EXERCISE => The required answer is each line in the entries below where "sidebar" occurs.

EXCERPTED DATA =>
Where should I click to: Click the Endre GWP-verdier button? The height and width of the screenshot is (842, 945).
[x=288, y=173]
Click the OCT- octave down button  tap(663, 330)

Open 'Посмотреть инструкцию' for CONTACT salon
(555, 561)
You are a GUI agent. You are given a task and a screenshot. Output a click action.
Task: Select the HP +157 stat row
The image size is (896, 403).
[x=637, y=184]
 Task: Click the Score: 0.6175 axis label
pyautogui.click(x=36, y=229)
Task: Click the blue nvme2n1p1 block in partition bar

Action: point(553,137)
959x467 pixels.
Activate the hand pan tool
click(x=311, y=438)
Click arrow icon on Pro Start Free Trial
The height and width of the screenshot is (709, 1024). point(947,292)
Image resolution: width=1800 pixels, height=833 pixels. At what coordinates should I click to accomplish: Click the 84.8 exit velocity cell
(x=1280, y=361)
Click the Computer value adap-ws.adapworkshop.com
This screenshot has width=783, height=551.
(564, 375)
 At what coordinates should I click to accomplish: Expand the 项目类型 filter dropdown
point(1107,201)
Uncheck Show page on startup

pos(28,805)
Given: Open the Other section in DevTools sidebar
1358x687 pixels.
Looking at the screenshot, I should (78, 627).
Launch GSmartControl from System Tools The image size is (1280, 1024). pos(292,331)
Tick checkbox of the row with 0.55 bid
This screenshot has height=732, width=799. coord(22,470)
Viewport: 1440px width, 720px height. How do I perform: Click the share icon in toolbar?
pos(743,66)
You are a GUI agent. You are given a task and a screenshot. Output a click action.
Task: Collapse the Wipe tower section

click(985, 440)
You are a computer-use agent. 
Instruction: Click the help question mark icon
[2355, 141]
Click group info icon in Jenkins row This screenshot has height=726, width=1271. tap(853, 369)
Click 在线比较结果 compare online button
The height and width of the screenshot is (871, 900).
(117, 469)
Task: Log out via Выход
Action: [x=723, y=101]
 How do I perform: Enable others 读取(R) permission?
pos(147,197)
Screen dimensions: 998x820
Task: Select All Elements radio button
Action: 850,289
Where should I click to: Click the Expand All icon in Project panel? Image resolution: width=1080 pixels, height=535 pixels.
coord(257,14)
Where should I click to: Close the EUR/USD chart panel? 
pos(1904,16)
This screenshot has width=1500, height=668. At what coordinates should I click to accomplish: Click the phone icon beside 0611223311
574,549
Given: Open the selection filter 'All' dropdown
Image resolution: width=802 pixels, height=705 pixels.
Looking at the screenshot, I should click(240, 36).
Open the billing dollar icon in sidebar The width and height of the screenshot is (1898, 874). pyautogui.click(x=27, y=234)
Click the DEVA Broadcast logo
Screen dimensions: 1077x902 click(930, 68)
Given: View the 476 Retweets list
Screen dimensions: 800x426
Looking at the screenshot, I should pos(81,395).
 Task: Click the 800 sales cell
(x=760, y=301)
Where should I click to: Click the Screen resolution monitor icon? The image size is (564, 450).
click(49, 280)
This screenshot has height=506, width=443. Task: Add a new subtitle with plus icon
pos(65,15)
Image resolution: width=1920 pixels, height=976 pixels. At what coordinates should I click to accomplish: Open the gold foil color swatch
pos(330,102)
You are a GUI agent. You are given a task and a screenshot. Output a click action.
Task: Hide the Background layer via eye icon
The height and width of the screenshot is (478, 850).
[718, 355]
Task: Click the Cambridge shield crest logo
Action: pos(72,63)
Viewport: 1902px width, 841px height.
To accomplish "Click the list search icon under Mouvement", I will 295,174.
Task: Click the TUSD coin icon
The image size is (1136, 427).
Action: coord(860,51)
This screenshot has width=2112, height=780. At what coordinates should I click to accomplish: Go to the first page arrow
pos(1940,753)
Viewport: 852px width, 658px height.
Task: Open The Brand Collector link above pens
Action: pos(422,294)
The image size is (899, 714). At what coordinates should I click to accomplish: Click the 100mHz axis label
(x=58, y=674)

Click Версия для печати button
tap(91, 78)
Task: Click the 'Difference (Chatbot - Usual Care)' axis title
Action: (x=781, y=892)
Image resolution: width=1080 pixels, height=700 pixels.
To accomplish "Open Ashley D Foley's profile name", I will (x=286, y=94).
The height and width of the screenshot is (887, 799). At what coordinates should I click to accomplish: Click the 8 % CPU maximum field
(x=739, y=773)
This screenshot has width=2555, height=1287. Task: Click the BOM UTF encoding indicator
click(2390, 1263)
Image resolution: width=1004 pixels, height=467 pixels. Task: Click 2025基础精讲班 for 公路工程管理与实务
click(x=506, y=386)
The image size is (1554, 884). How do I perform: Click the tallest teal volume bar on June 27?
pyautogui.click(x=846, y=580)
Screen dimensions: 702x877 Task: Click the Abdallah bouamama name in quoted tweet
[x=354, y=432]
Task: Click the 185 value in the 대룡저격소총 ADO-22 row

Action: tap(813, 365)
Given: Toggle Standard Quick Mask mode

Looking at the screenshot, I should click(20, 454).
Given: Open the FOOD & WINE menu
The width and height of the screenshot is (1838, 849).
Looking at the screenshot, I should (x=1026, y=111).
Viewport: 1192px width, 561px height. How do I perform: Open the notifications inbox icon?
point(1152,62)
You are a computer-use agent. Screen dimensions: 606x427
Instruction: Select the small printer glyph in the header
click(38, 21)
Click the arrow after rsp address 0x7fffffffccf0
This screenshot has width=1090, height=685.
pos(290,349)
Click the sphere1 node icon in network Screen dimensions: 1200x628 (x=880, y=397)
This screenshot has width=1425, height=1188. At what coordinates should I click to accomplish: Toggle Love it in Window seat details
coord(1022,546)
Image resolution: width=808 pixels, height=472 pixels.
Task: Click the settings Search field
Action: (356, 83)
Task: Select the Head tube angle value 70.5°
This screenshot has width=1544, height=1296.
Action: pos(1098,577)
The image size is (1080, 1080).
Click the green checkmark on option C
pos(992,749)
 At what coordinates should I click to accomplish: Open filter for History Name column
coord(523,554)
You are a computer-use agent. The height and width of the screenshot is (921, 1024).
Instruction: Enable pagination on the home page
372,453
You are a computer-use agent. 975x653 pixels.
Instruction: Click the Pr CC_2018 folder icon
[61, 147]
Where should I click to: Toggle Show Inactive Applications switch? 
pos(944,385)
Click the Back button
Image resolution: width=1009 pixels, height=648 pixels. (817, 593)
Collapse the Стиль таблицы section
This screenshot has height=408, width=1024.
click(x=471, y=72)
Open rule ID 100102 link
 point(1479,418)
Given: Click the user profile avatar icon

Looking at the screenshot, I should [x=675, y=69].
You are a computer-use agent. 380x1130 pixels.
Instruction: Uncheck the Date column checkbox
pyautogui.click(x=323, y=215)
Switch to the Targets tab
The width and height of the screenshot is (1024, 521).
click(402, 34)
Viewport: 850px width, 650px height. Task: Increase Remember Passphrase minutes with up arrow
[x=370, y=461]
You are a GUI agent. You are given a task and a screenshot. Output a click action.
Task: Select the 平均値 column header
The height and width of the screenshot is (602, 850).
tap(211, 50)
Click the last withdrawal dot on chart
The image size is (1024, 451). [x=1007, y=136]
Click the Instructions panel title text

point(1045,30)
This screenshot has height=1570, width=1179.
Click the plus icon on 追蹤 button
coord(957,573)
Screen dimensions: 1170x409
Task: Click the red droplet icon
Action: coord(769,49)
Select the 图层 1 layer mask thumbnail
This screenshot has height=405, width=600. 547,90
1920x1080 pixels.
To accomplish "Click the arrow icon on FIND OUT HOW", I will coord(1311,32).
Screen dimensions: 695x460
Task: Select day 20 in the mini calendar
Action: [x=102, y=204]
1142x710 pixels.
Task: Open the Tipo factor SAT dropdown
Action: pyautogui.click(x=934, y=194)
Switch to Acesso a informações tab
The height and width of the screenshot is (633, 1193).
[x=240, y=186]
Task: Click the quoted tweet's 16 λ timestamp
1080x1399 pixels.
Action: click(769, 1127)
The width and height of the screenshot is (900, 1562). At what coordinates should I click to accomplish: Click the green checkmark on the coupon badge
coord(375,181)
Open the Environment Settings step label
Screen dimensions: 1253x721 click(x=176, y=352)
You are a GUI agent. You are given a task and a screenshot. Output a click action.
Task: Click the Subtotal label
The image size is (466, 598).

REPLY TO THE TASK =>
Given: Open the Other section in DevTools sidebar
Open the billing dollar icon in sidebar The width and height of the screenshot is (1898, 874). pyautogui.click(x=27, y=234)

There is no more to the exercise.